Provided text Start Marker

Salaam fellow Rotarians! I am happy to detail what transpired during our 19 November meeting —our annual gathering with the Washington, DC Kiwanis Club, a tradition going back more than 40 years.


President Jennifer Hara called Rotarians and Kiwanians to order shortly after 12:30 PM, as member of both clubs streamed into the dining room. After leading U.S. citizens in reciting the Pledge of Allegiance, she called on John Jackson to deliver words of inspiration. John offered loving memories of his father Pastor Algernon Jackson who would have been 104 years old now but left this world in 2001. Immortalizing his father’s wit and wisdom in the biography, The Life of Rev. A.W. Jackson: A Pastor’s Heart, Shepherd of the Flock (Washington, DC: Eleuthera Publications, 2013), John recounted three anecdotes. My personal favorite was how John’s father defined the word “retirement.” For Pastor Jackson, retirement did not mean leaving work to rest and become idle. Instead, the pastor dissected the word, “re-tire,” as in to put a new set of tires on a vehicle—to drive it further!

I then welcomed our guests and Rotarians from other clubs joining us and our Kiwanian friends for lunch:

  • Najla Drooby, invited by Heather Jaffan;
  • Omnia El Hakim, Professor Emeritus at Colorado State University,  and Assistant Professor Maha El Hakim, both Abe Helal’s guests;
  • Diego Grajales, accompanying his father Guillermo;
  • Troy Massey and David Pearce, both with Pulcra Chemicals, invited by Dr. Sam Hancock;
  • Patricia McLamb, President of TVO Net, Max Salas’ guest;
  • Marilyn Cruz, President of the DC Rotaract Club, and Rotaractors Levi Leatherberry and Marcus Soriano;
  • Dave Manning, an accountant from North Dakota’s Fargo-Morehead AM Rotary Club; and
  • Vera Otankova and Tomas Sedlacek, visiting from the Brno City Rotary Club in the Czech Republic.

Provided text End Marker
Exercise data Start Marker

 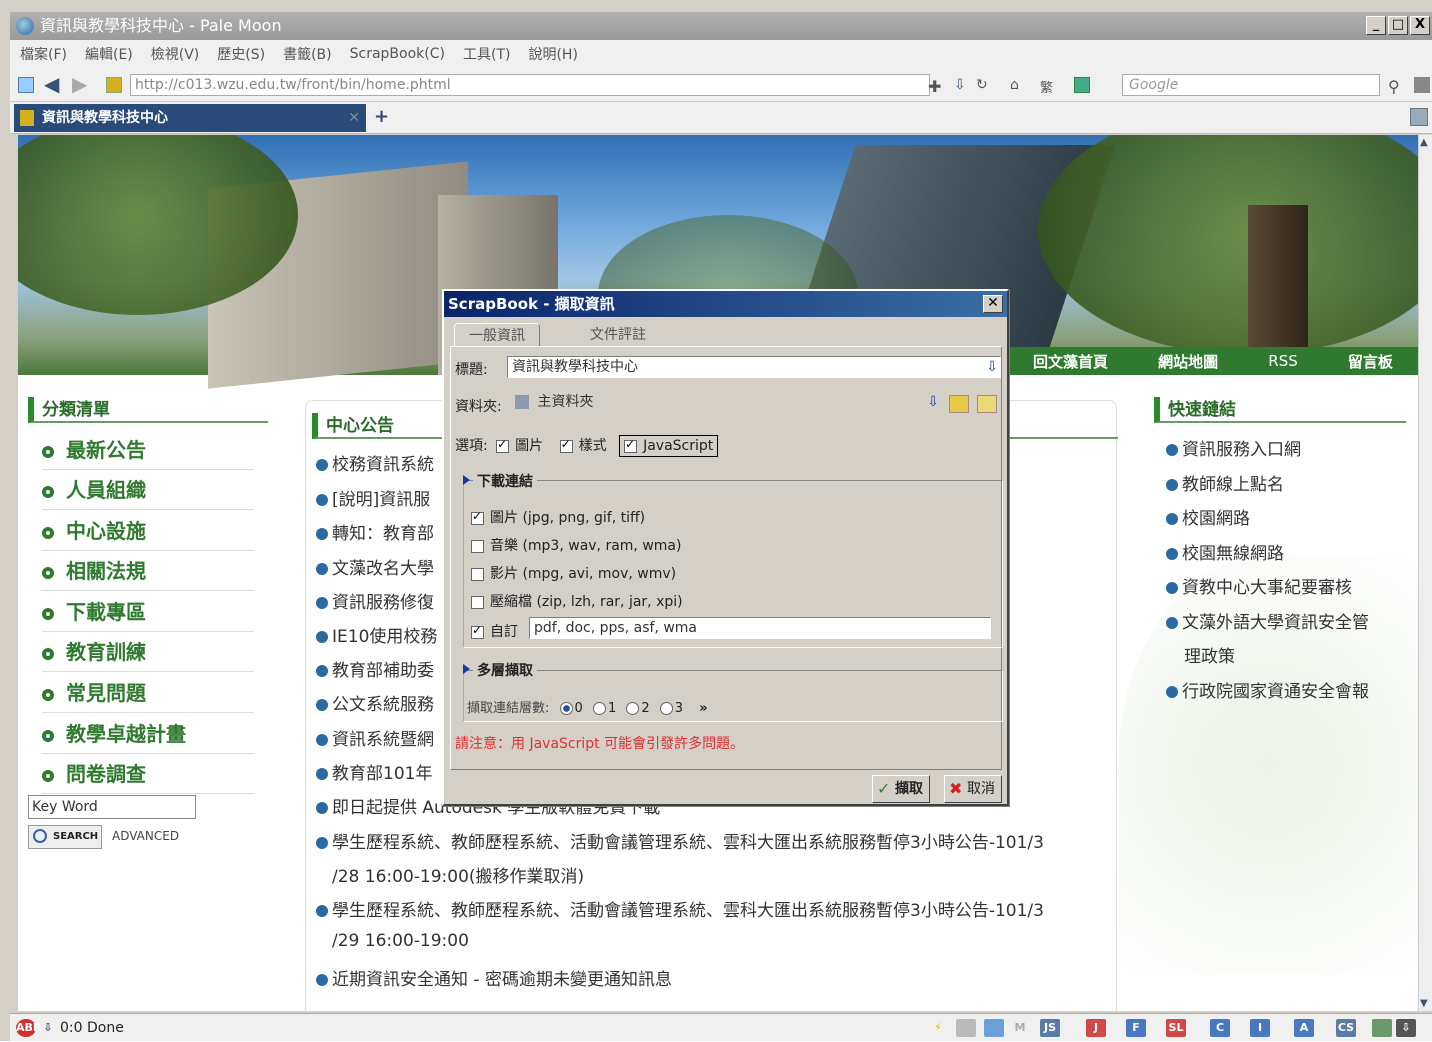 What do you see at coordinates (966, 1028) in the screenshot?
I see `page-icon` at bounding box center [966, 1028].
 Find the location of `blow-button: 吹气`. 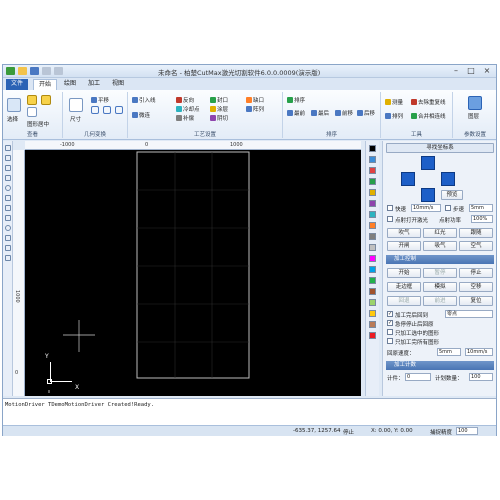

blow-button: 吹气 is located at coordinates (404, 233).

Exercise data End Marker

In the Rotary meeting recap, how did Pastor Jackson explain the word "retirement"? The listing was taken from a different source than the Rotary meeting recap.

* Result: He broke it into "re-tire," like putting a new set of tires on a vehicle so it can go further.